Atlas of human cerebellar aging: nonlinear molecular trajectories reveal multidimensional mechanisms underlying cognitive and motor function regulation

The cerebellum, traditionally recognized for motor coordination, may also contribute to cognitive and emotional regulation, as recent evidence indicates. However, the molecular and structural changes in the human cerebellum during healthy aging remain poorly understood. This study systematically investigated the molecular trajectories and structural alterations in the human cerebellum across the adult lifespan (20-80 years) by integrating cerebella transcriptomic data from 456 non-disease brains and MRI structural neuroimaging data from 264 disease-free subjects.
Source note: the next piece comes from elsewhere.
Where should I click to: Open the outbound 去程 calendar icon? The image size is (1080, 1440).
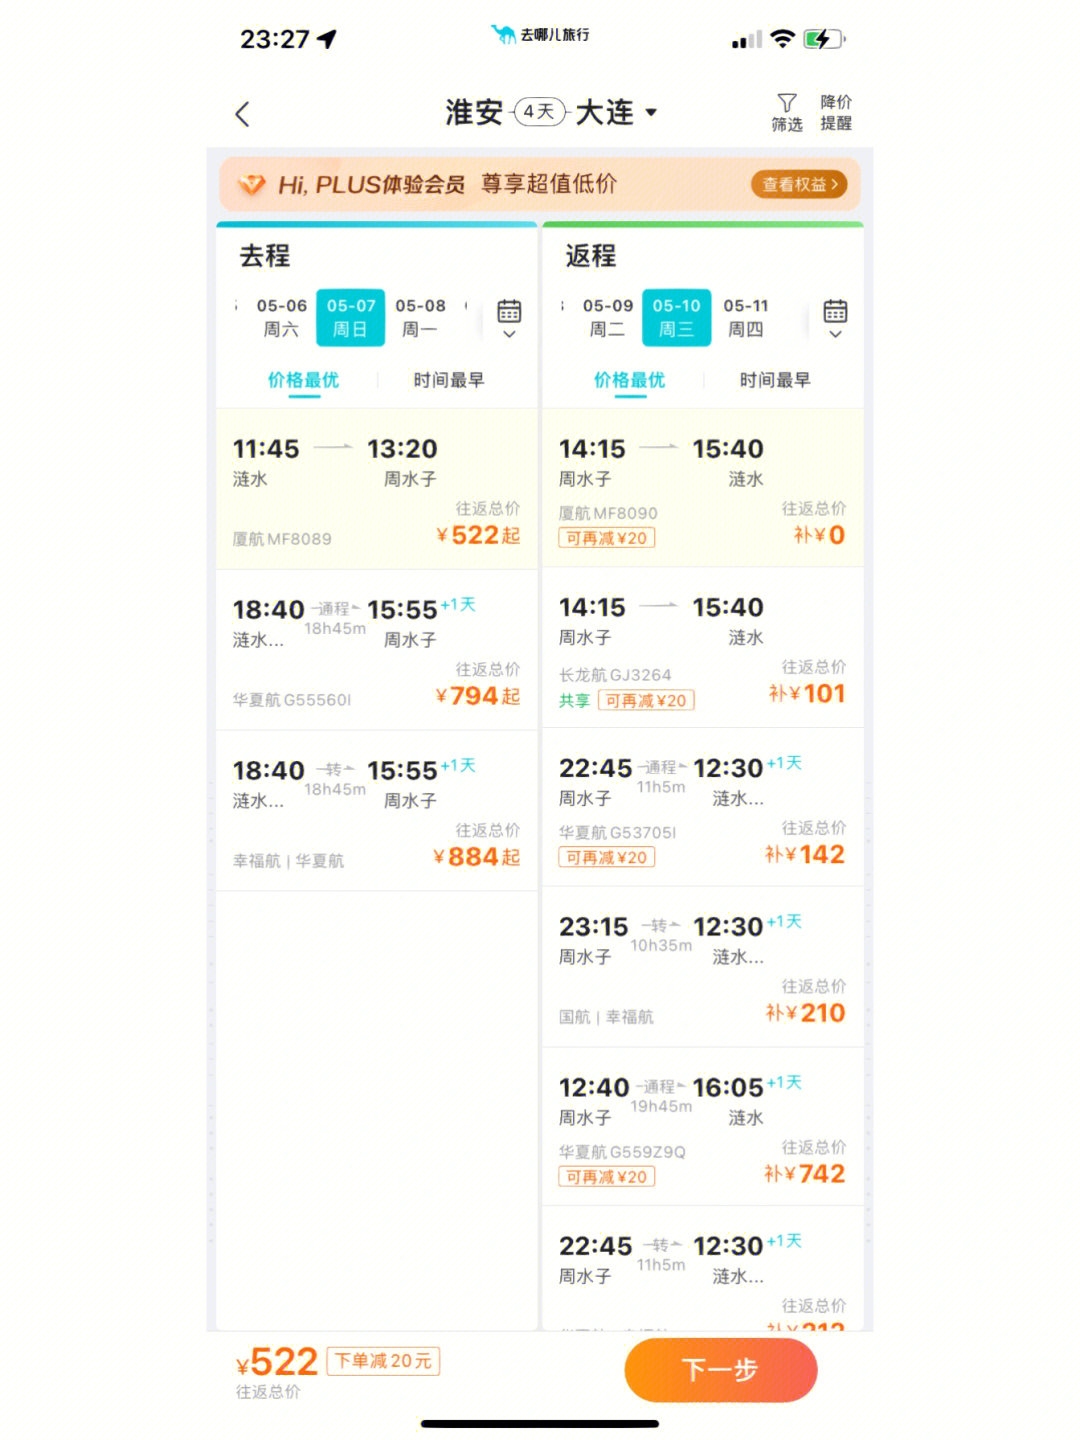509,310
Fuzzy clustering analyses uncovered nonlinear expression trajectories involving synaptic plasticity, metabolic regulation, and protein homeostasis, highlighting multiple critical biological turning points across different age periods. Differential gene expression analyses identified early downregulation of immediate early genes (eg, FOS, NPAS4, EGR1-3) and sustained activation of stress-response pathways changes that precede observable functional decline. Moreover, we identified an integrated “synaptic plasticity-stress homeostasis” module, where immediate early genes and heat shock proteins exhibit coordinated regulation whose efficiency progressively declines with age. MRI analyses showed a pronounced acceleration of cerebellar gray matter (GM) loss after age 70, with multiple subregions affected, highlighting the nonlinear trajectory of cerebellar structural aging. In combination with the transcriptomic findings, these results indicate that cerebellar aging comprises complex, stage-dependent molecular alterations accompanied by GM reductions in later decades. This collective evidence advances our understanding of cerebellar aging biology and highlights the synaptic-stress module as a promising molecular axis that may inform future strategies to support cerebellar function in older adults.